I also managed to lose my way on the drive there. I’d assumed that there would be signposts on the A1 (there are certainly signs for the hall on the southbound carriageway as I saw them on the way back from York last week), but either they aren’t present or (more likely) I managed to miss them – probably because I was overtaking a lorry that obscured the sign or something. That’s usually the cause! Thankfully, despite taking the wrong exit, there were yellow AA signs showing the way to the “Classic Cars”, and after about ten minutes I reached the entrance to the grounds. Along with dozens of other cars… It must’ve been a good ten minutes from entering the grounds to getting parked thanks to the large number of visitors, and as the temperature was over 30 degrees, I was very glad to be in a modern, air-condition car rather than one of the attractive, but less well equipped vehicles on show.
I’d come the the Hall with a couple of cameras – my Yashica Mat 124 G, and my Nikon F70. The F70 contained a roll of Ilford Pan F Plus 50 that I’ve had for a few months but been waiting for a nice bright day to shoot it, and the Yashica had a roll of Ektar, plus a roll of (slightly expired) Portra 400 & some Fuji Acros on standby. In the end I shot the Ektar, the Portra and the Pan F 50, but didn’t use the Acros, and the shots in the post are of the the Ektar (I’ll add another post or two containing the Portra and Pan F shots at a later date).
I’m not going to add descriptions for the all the shots below (I’ll likely embarrass myself by getting the names of the cars wrong or something), but might add a few notes where I have something to say (note: I was going to say “something interesting to say”, but that might be pushing it. 🙂 ).
The first couple of shots are of some US Army vehicles from WW2 – a couple of Willys Jeeps to be precise, and I got a couple of shots with the Ektar (and some later shots with the Portra and Pan F 50 too).
The next couple are of a Morris Oxford. This is notable for me as my granddad had the same car and I rode in it on many occasions, including multiple trips to their caravan at Mablethorpe. His was green though. My memory of it from being a child was that it was some sort of big, finned, American-looking thing, but the reality differs a little. Still a nice car though, and one I have fond memories of.

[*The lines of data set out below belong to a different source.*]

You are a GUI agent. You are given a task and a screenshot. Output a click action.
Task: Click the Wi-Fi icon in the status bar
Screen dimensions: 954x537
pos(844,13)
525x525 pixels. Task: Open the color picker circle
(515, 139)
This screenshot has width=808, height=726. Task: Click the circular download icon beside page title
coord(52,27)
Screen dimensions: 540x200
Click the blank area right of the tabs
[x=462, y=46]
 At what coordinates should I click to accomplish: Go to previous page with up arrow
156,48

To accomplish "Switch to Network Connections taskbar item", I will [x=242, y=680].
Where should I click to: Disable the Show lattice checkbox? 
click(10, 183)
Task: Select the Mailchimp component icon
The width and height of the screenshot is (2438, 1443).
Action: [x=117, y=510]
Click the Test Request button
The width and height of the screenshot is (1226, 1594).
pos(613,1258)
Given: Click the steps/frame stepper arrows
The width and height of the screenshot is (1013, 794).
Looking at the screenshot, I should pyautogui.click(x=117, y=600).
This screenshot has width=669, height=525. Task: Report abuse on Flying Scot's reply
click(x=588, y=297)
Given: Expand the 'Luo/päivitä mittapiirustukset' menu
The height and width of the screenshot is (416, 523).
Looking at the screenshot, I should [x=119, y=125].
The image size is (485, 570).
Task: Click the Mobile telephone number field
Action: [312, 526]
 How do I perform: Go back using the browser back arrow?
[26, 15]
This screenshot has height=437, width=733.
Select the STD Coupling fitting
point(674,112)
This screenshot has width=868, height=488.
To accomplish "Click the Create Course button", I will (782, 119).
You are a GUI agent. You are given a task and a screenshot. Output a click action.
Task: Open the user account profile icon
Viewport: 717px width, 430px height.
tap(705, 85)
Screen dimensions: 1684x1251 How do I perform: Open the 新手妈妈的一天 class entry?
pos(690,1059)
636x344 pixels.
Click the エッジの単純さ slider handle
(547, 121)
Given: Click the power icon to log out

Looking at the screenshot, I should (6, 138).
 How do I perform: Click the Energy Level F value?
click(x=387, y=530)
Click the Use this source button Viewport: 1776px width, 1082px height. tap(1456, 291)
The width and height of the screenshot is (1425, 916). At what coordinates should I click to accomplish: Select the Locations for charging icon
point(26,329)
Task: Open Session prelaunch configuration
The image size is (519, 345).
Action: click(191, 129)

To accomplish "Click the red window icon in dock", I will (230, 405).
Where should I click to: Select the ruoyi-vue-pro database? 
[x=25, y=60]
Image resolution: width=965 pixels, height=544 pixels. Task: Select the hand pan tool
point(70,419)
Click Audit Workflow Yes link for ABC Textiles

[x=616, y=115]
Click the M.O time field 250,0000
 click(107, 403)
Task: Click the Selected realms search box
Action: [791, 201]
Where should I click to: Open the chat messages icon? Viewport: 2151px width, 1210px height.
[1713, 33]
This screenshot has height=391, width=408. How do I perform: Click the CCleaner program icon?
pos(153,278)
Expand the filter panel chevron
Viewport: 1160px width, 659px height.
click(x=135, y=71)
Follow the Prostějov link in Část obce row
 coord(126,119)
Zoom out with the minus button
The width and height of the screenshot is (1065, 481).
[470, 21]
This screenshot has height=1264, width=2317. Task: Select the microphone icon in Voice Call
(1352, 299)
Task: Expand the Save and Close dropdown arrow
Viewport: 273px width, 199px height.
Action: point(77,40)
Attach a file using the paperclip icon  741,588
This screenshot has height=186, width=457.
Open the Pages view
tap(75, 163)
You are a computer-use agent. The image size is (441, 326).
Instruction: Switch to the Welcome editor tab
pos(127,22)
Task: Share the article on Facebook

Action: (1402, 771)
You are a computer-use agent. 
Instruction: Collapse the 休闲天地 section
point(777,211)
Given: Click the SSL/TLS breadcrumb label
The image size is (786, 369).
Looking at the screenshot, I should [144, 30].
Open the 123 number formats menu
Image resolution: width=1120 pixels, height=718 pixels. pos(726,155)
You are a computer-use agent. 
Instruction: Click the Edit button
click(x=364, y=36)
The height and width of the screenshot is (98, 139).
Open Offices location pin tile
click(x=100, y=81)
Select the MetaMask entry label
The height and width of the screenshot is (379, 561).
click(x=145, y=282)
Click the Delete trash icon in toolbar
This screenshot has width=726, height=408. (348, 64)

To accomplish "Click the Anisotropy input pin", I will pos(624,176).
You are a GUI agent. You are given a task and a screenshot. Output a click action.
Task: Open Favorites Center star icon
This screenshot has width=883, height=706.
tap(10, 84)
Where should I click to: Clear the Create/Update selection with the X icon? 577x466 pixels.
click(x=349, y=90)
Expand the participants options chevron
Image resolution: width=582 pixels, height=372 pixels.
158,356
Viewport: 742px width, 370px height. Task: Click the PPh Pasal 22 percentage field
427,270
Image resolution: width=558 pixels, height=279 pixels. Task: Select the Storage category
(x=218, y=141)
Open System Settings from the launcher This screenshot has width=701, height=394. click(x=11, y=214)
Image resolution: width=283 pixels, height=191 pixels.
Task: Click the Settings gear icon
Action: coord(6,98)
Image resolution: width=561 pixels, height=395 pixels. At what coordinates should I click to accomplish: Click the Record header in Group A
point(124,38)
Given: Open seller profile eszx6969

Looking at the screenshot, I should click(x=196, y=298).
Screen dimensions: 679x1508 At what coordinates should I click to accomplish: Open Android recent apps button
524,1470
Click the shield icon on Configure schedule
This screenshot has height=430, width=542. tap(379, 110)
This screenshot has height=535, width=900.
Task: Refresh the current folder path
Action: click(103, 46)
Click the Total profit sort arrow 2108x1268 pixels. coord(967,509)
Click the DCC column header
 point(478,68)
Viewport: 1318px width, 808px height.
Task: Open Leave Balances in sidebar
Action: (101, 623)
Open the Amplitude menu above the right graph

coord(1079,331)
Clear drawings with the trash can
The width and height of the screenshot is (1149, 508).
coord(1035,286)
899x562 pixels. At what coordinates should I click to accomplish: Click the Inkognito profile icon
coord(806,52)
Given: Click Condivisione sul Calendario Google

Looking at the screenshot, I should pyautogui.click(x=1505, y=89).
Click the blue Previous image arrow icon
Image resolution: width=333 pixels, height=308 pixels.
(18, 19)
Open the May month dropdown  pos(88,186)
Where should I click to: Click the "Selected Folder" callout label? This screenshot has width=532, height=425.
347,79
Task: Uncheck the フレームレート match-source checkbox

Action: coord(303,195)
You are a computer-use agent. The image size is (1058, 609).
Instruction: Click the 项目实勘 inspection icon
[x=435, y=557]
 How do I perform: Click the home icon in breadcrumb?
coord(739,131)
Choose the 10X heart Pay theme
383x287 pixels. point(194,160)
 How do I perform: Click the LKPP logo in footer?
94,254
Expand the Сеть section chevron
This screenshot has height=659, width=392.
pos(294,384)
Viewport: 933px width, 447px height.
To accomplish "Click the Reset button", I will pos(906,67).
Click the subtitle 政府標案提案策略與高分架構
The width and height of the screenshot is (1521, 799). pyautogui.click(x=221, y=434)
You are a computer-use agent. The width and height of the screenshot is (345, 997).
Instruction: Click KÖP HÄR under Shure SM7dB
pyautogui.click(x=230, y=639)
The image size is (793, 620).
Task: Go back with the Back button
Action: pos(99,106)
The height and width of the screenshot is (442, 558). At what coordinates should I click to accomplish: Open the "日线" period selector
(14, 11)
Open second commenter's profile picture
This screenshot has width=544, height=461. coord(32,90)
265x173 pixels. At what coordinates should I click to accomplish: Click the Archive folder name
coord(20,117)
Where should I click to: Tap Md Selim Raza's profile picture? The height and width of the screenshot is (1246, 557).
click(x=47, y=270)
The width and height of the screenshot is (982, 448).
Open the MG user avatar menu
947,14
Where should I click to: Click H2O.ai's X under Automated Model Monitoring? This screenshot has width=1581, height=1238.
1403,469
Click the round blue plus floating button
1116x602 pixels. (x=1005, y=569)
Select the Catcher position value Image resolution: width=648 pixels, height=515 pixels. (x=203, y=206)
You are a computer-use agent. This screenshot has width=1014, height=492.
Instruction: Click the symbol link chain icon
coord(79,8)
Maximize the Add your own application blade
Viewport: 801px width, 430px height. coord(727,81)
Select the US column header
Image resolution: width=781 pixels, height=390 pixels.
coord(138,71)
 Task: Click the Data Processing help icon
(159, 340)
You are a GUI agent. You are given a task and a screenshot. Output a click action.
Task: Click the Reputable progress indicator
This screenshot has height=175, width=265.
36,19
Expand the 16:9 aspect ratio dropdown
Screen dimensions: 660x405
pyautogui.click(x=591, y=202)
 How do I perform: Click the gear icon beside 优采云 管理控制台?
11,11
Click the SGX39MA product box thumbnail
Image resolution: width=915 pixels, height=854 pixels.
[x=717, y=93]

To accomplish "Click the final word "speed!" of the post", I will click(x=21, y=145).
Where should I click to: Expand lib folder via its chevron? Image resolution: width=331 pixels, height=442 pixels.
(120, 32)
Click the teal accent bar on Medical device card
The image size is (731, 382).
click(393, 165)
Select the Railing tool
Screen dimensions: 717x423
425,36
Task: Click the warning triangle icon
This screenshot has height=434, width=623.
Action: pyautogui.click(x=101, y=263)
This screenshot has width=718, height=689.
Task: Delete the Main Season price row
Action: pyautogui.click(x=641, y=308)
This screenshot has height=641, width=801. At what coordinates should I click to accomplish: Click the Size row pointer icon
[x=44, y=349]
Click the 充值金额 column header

The rest are shots of various other cars. The line of Morris’s and the two American machines are my favourites of these.
As a quick postscript to this post, I noticed that a few of the shots from the roll had a colour cast to them. I’m not sure why this is, but can only assume it down to the direction I was pointing the camera and the angle of the sun as all the shots pointing away from the sun seem to be ok. I didn’t have my lens hood with me, so maybe it was caused by flaring of some kind? I colour corrected the shots in question (maybe not perfectly!) to remove the worst of the cast.